**EXERCISE BRIEF**: Copy the lines of the material below word for word, starting at the line that contains "At what coordinates" and continuing through the last line of the material. Leave the pictures out of your copy.

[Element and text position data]
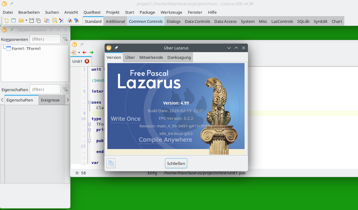Click the Toggle Form/Unit icon
This screenshot has width=358, height=210.
pyautogui.click(x=46, y=21)
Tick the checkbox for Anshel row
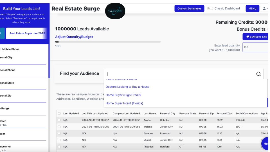 click(x=59, y=120)
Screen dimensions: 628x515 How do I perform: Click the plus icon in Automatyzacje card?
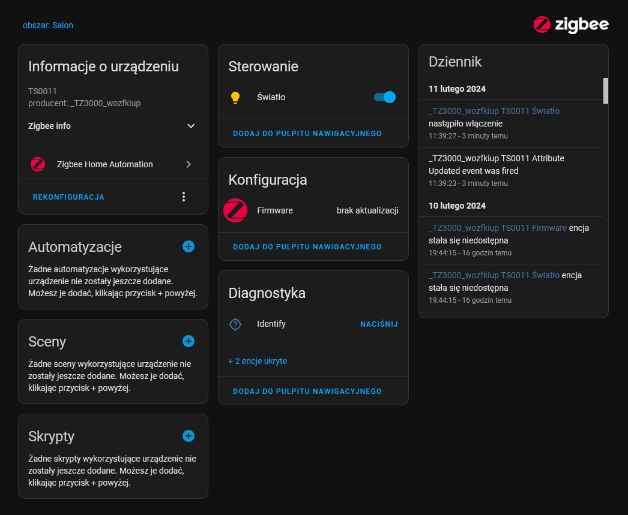click(189, 246)
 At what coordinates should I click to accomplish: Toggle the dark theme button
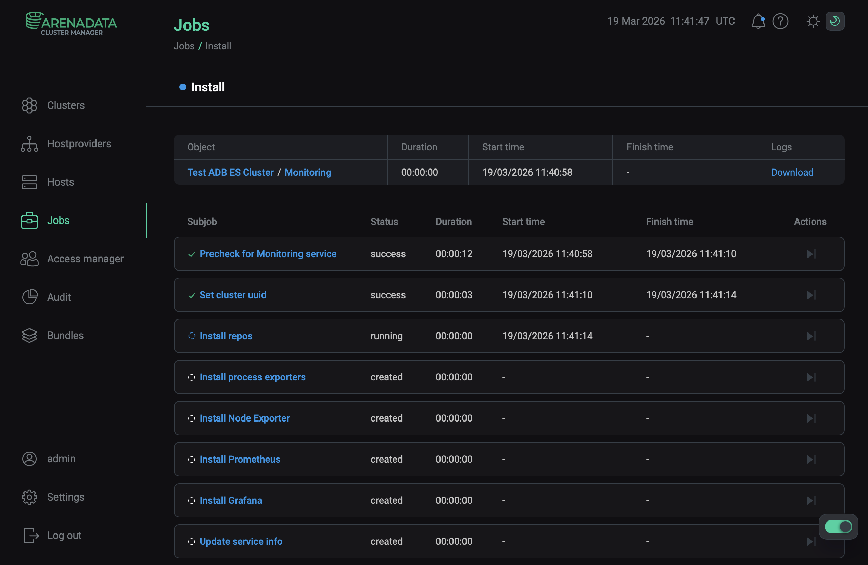coord(835,21)
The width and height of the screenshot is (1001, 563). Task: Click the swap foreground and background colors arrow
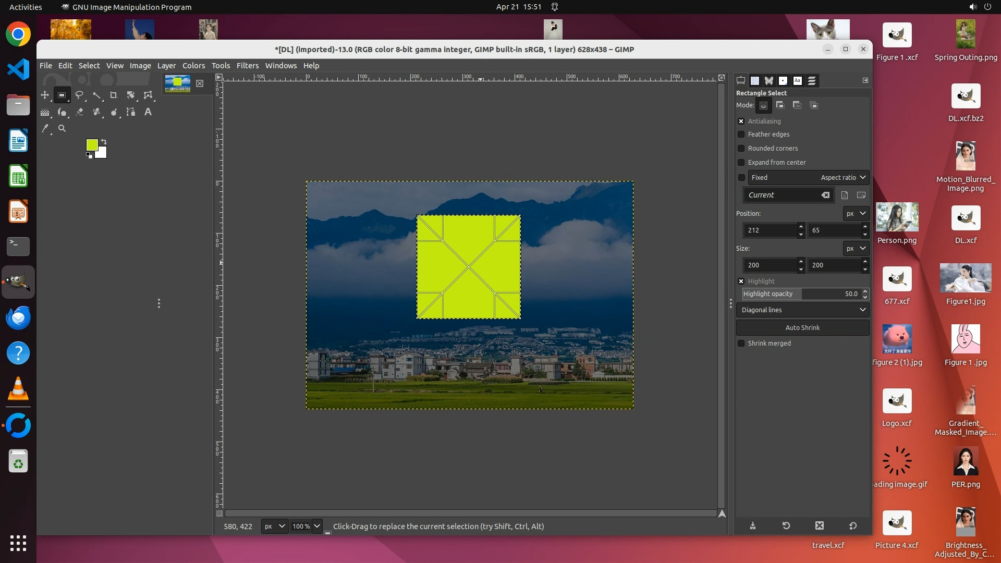(104, 141)

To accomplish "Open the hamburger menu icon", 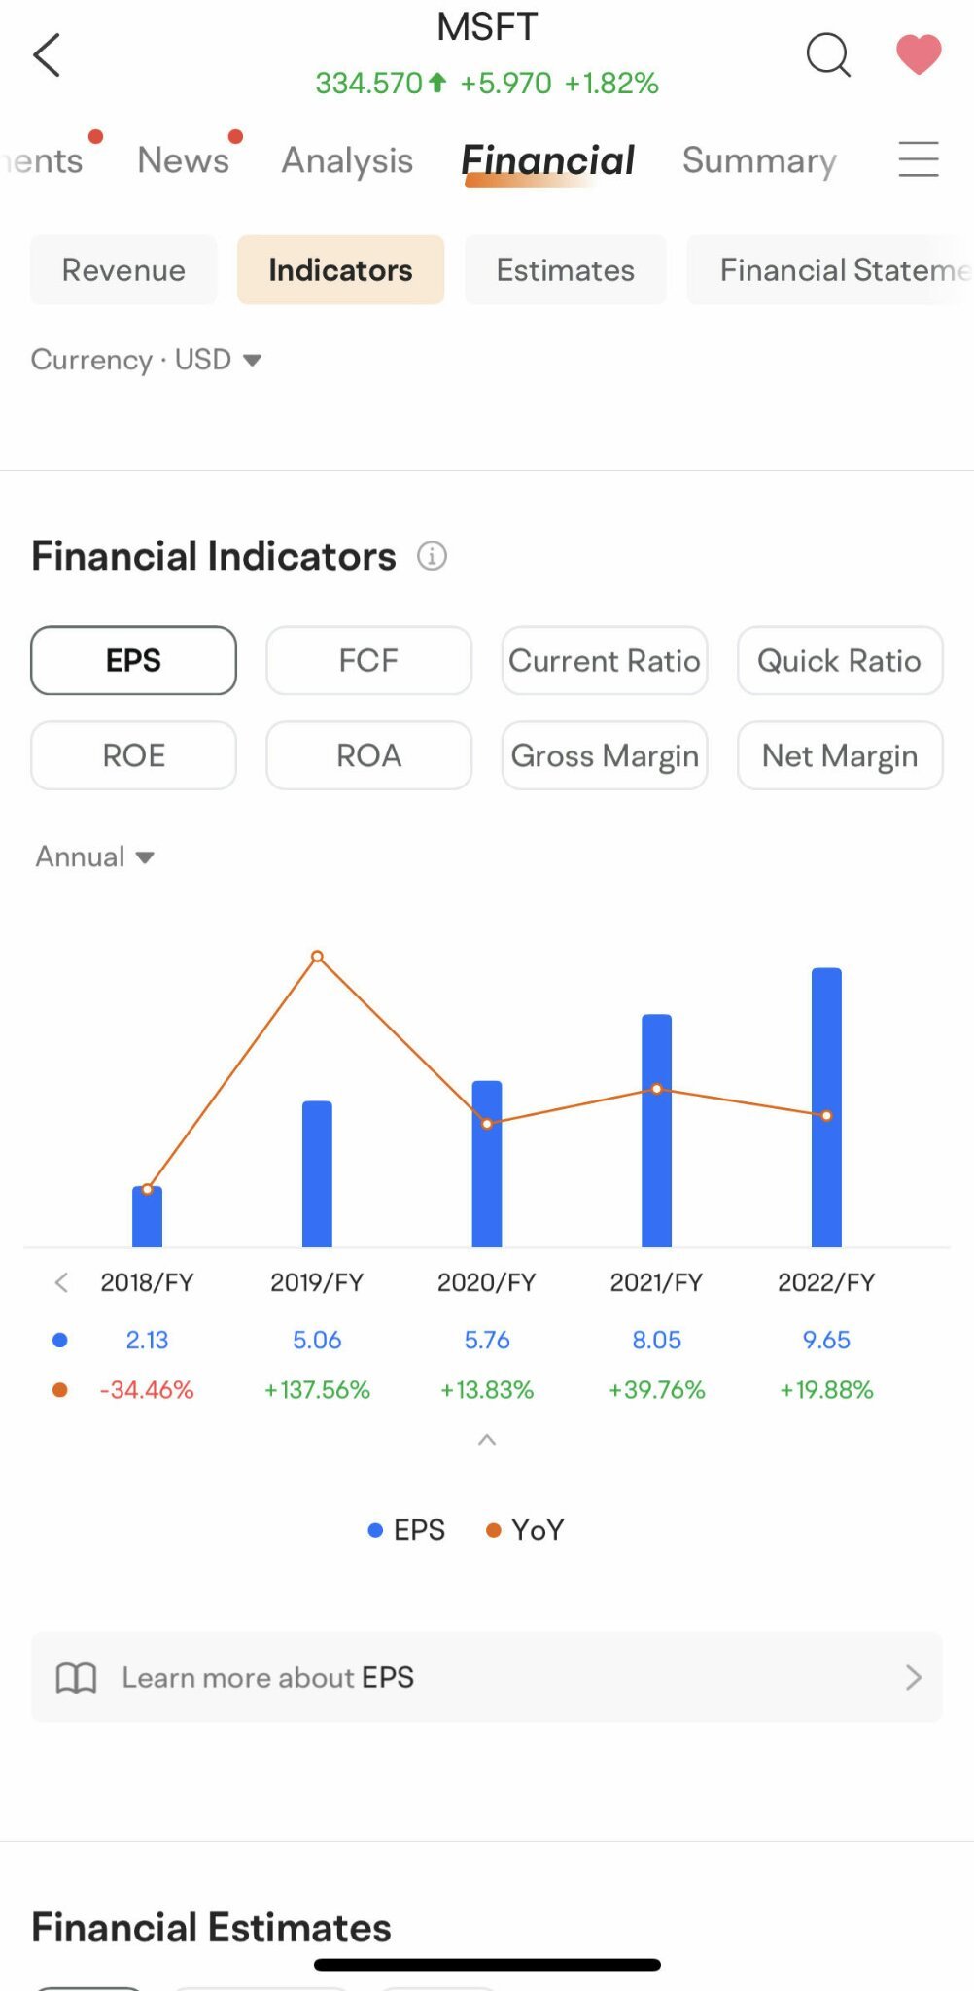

**TASK RESULT**:
 At what coordinates should I click to accomplish: Toggle the dark theme button
coord(835,21)
The width and height of the screenshot is (1001, 563). Task: Click the swap foreground and background colors arrow
(104, 141)

To accomplish "Open the hamburger menu icon", 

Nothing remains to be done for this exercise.